Wilson’s Disease – ethiopathogenesis and clinical picture Medical Science Review - Hepatologia 2006; 6 46-50 aaICID: 449240
Article type: Original article
IC™ Value: 3.59
Abstract provided by Publisher
Wilson’s Disease (WD) is a rare disorder of copper metabolism resulting from a functional disturbance of the cellular copper-transporting enzyme ATP-ase7B, which is encoded on the ATP7B gene located on chromosome 13. About 300 mutations have been detected in this gene to date. In individuals possessing mutations in both alleles of ATP7B, copper accumulates initially in the liver and then in the cornea, brain, kidneys, and heart. The clinical picture of WD is extraordinarily diverse. The first disease symptoms may appear between 5 and 60 years of age. In 40% of patients the disease manifests with liver symptoms. Another 40% of overall presentations involves neurological (frequently cerebellar or extrapyramidal) symptoms. About 15% of patients develop psychiatric complications.

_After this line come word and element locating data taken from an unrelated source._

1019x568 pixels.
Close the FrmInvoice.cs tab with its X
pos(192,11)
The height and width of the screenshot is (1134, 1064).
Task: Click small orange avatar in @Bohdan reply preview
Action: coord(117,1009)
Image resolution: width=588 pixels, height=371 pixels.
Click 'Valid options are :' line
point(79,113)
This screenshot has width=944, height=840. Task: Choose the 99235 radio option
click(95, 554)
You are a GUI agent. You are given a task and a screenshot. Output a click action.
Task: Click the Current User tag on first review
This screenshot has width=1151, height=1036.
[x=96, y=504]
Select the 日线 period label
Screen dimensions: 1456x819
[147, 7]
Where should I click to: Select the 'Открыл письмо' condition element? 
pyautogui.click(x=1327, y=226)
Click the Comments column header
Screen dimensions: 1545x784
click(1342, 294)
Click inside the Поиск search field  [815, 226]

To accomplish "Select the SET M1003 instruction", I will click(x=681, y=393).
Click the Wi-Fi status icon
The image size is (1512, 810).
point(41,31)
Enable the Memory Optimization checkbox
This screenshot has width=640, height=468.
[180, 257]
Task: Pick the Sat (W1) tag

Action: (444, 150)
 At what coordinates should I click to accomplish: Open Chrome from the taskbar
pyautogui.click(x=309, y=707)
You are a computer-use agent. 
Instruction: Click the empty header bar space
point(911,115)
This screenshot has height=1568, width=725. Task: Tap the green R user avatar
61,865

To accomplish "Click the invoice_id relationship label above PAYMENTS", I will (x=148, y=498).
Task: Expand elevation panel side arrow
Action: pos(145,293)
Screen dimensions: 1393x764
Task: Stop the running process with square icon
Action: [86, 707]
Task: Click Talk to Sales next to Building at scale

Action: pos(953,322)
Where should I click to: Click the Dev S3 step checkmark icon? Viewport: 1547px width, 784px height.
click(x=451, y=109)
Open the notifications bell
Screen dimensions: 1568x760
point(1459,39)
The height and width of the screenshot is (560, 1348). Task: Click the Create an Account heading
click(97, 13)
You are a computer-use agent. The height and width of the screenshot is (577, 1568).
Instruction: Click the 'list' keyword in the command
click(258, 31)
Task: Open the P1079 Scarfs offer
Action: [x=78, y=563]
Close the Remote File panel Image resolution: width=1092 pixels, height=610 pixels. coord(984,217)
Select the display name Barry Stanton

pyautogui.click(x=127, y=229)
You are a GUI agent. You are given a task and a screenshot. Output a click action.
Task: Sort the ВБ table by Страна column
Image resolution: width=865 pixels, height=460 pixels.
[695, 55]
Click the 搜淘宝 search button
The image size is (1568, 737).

It is thought that different types of mutations in the ATP7B gene may result in the different phenotypes of WD. The assessment of whether the phenotypic diversity in WD is related to allelic heterogeneity is hampered by the large number of mutations already detected. So far it has been established that frame-shift or non-sense mutations are associated with more severe disturbances in copper metabolism and with a more severe clinical phenotype of WD than mis-sense mutations. It has also been demonstrated that the p.H1069Q mutation (the most frequent mutation in Polish WD patients) results in a relatively milder course of the disease compared with many other mutations in ATP7B. The diagnosis of the WD is based on slit-lamp examination of the eyes for Kayser-Fleisher rings, the results of different biochemical tests (serum ceruloplasmin and copper concentrations, 24-hour urine copper excretion, hepatic copper concentration, and incorporation of radiocopper into ceruloplasmin), and molecular genetic analysis for mutations in the ATP7B gene. The treatment options consist of d-penicillamine or zinc salts (most frequently zinc sulfate), and (less frequently) triethylenetetramine (trientine). The key to good prognosis for WD is early diagnosis (when the symptoms are not very severe) and long-term maintenance of treatment.